Take a piece of paper and write down a detailed plan of your undertaking. Number all the steps so you know how to prioritize them. Doing so will free your mental energy and allow you to concentrate on one task at a time.
Then getting "primitive," as suggested in the first point, becomes much more manageable.
Instead of creating your flashcards right away, you can spend two days just pasting learning material into ANKI - that would be your first stage. Next, you can process this material into flashcards in the next couple of days. Only then, after five days, can you buckle down and start reviewing them.
9. Go back to the roots - what's your motivation?
If none of the steps above seem to help, it's time to go back to the drawing board.
Why did you want to achieve your goal? Has anything changed since then?
Revisiting the source of your motivation will allow you to accomplish two things:
- 1It will either pep you up and give you more power to carry on or
- 2you will give up.
The latter sounds ominous, but I assure you it's not.

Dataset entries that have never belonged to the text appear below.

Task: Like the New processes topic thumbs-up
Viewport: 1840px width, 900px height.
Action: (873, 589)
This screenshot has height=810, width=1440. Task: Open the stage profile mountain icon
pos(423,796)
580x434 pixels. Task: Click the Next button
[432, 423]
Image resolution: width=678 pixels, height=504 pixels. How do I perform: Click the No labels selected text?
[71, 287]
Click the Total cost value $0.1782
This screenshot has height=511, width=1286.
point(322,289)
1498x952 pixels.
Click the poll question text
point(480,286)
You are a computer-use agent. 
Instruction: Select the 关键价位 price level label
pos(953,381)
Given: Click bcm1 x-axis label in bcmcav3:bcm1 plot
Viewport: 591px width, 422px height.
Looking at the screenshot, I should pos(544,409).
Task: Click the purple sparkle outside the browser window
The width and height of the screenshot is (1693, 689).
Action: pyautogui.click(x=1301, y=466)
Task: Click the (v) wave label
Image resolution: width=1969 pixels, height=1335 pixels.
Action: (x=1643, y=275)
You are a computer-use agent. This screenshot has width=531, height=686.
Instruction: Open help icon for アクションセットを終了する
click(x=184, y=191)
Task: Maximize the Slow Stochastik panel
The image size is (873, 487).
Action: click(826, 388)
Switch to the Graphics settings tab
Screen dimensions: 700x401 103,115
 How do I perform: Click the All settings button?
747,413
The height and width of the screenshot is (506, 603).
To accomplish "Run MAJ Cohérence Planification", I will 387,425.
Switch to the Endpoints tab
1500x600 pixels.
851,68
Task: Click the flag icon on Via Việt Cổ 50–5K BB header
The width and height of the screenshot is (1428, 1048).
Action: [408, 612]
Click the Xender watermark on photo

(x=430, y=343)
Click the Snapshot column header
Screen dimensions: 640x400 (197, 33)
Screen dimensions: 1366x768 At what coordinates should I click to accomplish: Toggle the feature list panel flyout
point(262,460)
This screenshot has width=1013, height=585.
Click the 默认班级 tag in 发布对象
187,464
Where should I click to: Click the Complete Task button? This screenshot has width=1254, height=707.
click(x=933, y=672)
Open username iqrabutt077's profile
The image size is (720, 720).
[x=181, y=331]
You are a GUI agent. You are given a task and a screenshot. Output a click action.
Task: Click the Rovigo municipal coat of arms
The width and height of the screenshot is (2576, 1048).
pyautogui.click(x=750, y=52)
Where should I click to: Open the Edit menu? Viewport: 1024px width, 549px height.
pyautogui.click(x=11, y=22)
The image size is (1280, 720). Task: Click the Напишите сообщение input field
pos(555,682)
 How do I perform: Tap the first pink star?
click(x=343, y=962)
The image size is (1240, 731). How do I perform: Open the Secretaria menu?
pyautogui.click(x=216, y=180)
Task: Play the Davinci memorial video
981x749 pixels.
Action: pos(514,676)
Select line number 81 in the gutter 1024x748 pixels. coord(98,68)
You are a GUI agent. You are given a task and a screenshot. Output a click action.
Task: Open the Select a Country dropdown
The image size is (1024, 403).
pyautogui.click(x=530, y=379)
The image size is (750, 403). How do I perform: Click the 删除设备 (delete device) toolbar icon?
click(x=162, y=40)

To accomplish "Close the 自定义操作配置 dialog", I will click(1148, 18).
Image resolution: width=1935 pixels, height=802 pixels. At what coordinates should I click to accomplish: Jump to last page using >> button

Your life is dynamic and is in a constant state of motion. Thousands of elements enter and leave your life every week. They can all affect your initial motivation. If you decide, upon the close inspection, that you don't care anymore about your initial goal, I want you to know that it's okay. Ditch your project. Pour yourself a nice glass of whiskey or cocoa, sit in your armchair and think what you want to do next.
Your project is not a life sentence - you can quit anytime you feel that it's not right for you anymore.
10. Pep yourself up
Do you know what the worst part of every undertaking is? The middle.
Beginnings are usually exciting. It's like running into a magical maze. You have lots of energy and progress fast; everything is new and shiny. However, after a couple of weeks, you realize that you're running out of water, and your last meal was a dead squirrel. It's not good.
In other words, the middle of any project is the most monotonous. Your learning slows down. You don't get money out of this. No fans are showering you with their admiration. The only thing ahead of you is more work. It's not sexy, I know.
How to deal with this situation?
Pep yourself up!
It sounds cheesy, but sometimes cheese is all you need, as Paul McCartney used to sing.
Here are some things you might try:
There are no wrong answers here. See what works for you and stick to it in the moments of doubt.
How To Deal With Overwhelm When Learning New Skills - The main takeaway(s)
The moment at which you decide to start learning is usually a peak of your mental capacity and attitude. You feel awesome, and you want to do great things. The problem is that your energy and motivation to learn come and go. There will be plenty of days when you will feel bummed enough to start contemplating and romanticizing the life of a hobo just to run away from all your problems.
That's why it's always preferable to create learning systems instead of relying on flimsy companions like motivation. Here are some of the strategies that might help you:
To deal with overwhelm, try to:
- 1be primitive
- 2identify the constraints
- 3lower the intensity
- 4take more breaks
- 5take care of SPDSH (sleep, private life, diet, sports, health)
- 6organize your learning better
- 7make a shift
- 8break down your project into smaller chunks
- 9go back to the roots - what's your motivation?